Alabama College Is Told to Reinstate Instructor Who Took His Own Courses

An instructor who was fired for enrolling in his own classes at Bishop State Community College, in Mobile, Ala., should be reinstated and given back pay, an arbitrator has ruled, according to a report in the Press Register, a local newspaper.

Henry Douglas, an instructor in Bishop State’s culinary department, was terminated by the college when a state audit revealed that he had enrolled in 10 courses that he himself was teaching, and was listed as taking six other courses at times when he was scheduled to teach. The Press Register reported in 2007 that he received six A grades and one B in seven courses.

Mr. Douglas argued that he had taken the courses at the behest of administrators at the college, who thought that his associate degree needed augmentation. The instructor and his lawyer contended that the courses were taken as independent-study courses, and that Mr. Douglas was not in fact teaching himself.

Herman Packer, the Bishop State employee who had supervised and advised Mr. Douglas, was also fired after the situation came to the attention of state officials. Mr. Packer was also reinstated earlier this summer in a separate arbitration procedure. He will serve a seven-day suspension.

James Odom Jr., the arbitrator in the case, decided that a reprimand issued to Mr. Douglas by the college was sufficient, and that taking any other action against the instructor was unfair. —Richard Byrne

Posted on Thursday August 7, 2008 | Permalink |

Comments

  1. You have got to be kidding me.

    — anon    Aug 7, 09:30 PM    #

  2. No they are not kidding—nor, had they lit up…

    The above Chronicle Article is somewhat lacking in explanation.

    The arbitrator’s decision was based on established legal principle, i.e., “Double Jeopardy”

    Double Jeopardy — you can’t be tried/punished for the same crime twice, consider what would happen if someone just spent time in prison completing their sentence, and upon release was re-tried or punished for the same crime? Or, consider acquitted persons being charged again after being acquittal for the same crime again.

    The crime/wrongdoing had already been dealt with and “Punishment” had already taken place for the offence — in form of “reprimand letter” that had been placed in the employee’s file — Mr. Douglas can’t be punished again for the same crime for it runs afoul of the long established Double Jeopardy Principle.

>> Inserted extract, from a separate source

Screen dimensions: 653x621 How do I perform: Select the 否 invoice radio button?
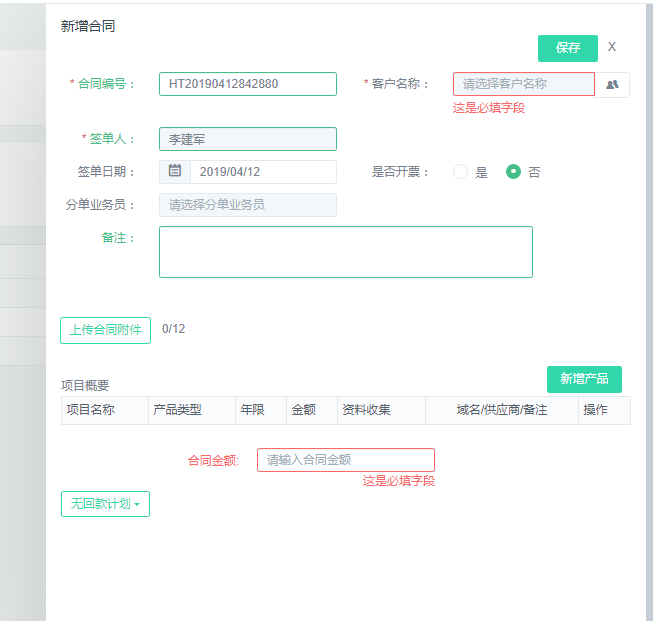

    A secondary, but nonetheless important consideration was the fact Mr. Douglas was following the instructions issued by his supervisor and advisor Mr. Packer.

    Ethically the actions of Mr. Douglas & Mr. Packer are deplorable — and, even if the Arbitrator James Odom Jr., may have been personally appalled — yet, morally, he was bound to follow the law and had very little choice in the matter.

    — zahid    Aug 8, 06:49 AM    #

  3. This is just ridiculous on so many levels. Not only does it appear fraudulent, but it seems utterly ridiculous that a college teacher doesn’t even have a B.A., and was seeking to get an associate’s degree in his own field. It seems perfectly proper to fire him, not as punishment, but due to lack of qualifications for the job. I’m opposed to academia’s obsession with the Ph.D., but this is absurdity in the other direction.

    — John K. Wilson    Aug 8, 07:28 AM    #

  4. The critical questions are whether he passed and was he able to cope with the workload. I have serious doubts some of my colleagues could cope with doing their own courses.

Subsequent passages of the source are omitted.